I also bought scallops yesterday, and will wrap them in bacon, skewer with wooden toothpicks, and broil them for a few minutes later this afternoon. They go absolutely beautifully with spinach simmered in olive oil and fresh chopped garlic, and a good chardonnay. The bacon is complimentary to the spinach and garlic, and the chardonnay loves the delicate scallops. Once again, bacon having been cured with some sugar, a diabetic must be very careful to only eat a slice or two. But that is quite enough to go round several scallops, so a little goes a long way.

I am wearing Eadward Indulge perfume today, because it's so perfect on a snowy wintry day. It smells like spices and vanilla and orange marmalade and gingerbread. And the sweet perfection of Indulge's homey, warming sillage, won't have my blood sugar roaring like the fire in my coal stove.

Sunday, January 22, 2006

Whole Wheat Pasta in Vodka Sauce and Kidney Beans (gag?)

Tonight's dinner: Whole Wheat Pasta with Kidney Beans in Vodka Sauce.
Are you a diabetic too?

My blood sugar whch has traditionally hovered around 280 to 425 is resting nicely at 121 after a lunch of sardines on whole wheat toast. That went over so nicely I thought I'd give the cardboard pasta a try. It's not so bad with a ton of vodka sauca on it! So with 5mg of glipizide (my regular nightly dose) and a glass of wine (which lowers blood sugar) the big question is, what's this big pasta feast gonna cost me? Am I going to wind up short of breath wishing I had insulin to counteract the big bad sugar monster? Or am I going to feel buyant and good, the sugar monster at bay and my regular blood flowing nicely throughout?

Tick tock. Tick tock. I check my watch and wait the requisite 2 hours. Who wants to wait the 2 houirs? Have to.
Whoa!!! The result: 130. Are you kidding? I checked it again: 130.

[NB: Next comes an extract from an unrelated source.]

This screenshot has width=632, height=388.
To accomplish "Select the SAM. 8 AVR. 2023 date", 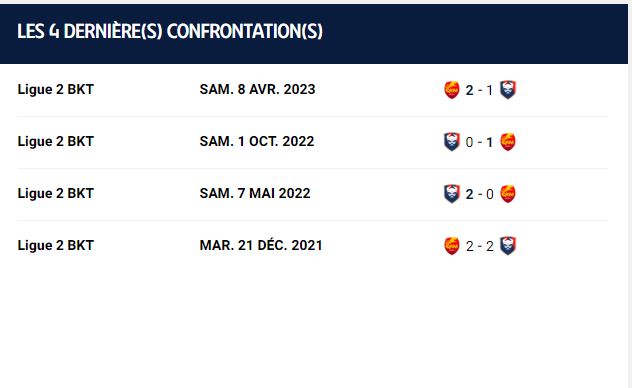I will pos(257,89).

This is a record. An after dinner shockeroo. The pasta actually tasted halfway decent with the vodka sauce and kidney beans, so I ate a lot. Too much. Who cares, I just wanna have a decent dinner, I've had the WORST day and deserve a comfort food. But what is this? 130? It's registering like a gestapo-minded "you need to eat this" cardboard-flavored dinner. But hark! It's pretty decent, all things considered. I don't get it. But let it be known: you can have pasta and your bg can still test at 130. There you go! I'm writing this down for posterity.

It was warm and comforting, pasta-esque with the wine and everything, and I even phoned my mother as I fished the colander out of the closet. Steam rose deliciously from the b\pot on the stove as I swirled the can of kidney beans into the vodka sauce and then into the cooked pasta, eventually allowing it to sit on the shut-down burner for a few minutes. The sauce smelled suspiciously delicious of fresh basil in thick rigotto and tomato paste. The whole wheat spaghetti was extra thick like linguini, and once it was bured in sauce you couldn't tell the linguini was green.

Overall, with a sip of wine, and stabbing and turning the fork while talking to my mother on the phone, the steaming pasta went down like angels in a bowling alley. I slithered and fell, with grace, into the great opening in my esophagus, the big hungry hole, whose taste buds had already prayed to the great Virgin Mary that this food would taste good and not require cracked pepper, which I had run out of last night. No, it was perfection, in a word. And so was my blood sugar. Is this fabulous or what? I am thinking of making seconds.

I will never disparage green linguini again. Or kidney beans! The doctor will never mention vodka sauce but believe you me, it's good for your nealth. So bon appetit!